Así podemos decir: 1895, Revolución Liberal; 1925, Revolución Juliana; 1944, Revolución Gloriosa; 1972, Revolución Nacionalista. Y, claro, a cada una de estas “revoluciones” le corresponde una réplica: después de la Liberal, hubo el golpe de estado de 1906; después de la Juliana, la Guerra de los Cuatro Días (1932); después de la Gloriosa, el “manchenazo” (1947); después de la Nacionalista, la “Guerra de la Funeraria” (1975).

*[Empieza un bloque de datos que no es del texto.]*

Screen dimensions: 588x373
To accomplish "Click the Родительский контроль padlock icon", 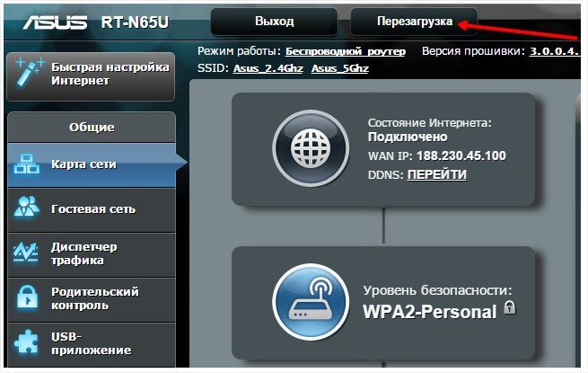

Con tantas “revoluciones” y réplicas, ¿somos quizá el país más revolucionario de la Tierra?Claro que no. Nos gusta hablar sin tregua de la urgencia del cambio y de la necesidad de una profunda transformación, pero siempre cuidamos que nuestras radicales intenciones no lleguen más allá de las palabras. Por eso me gustaría preguntar a nuestros constitucionalistas cuánto ha cambiado el estado ecuatoriano desde 1830 hasta ahora. Me dirán que ha cambiado, desde luego, porque lo contrario sería un despropósito; pero para haber tenido tantas “revoluciones” (sin contar las del siglo XIX), ha cambiado tan poco, pero tan poco, que no se corresponde con los cambios profundos de nuestra sociedad.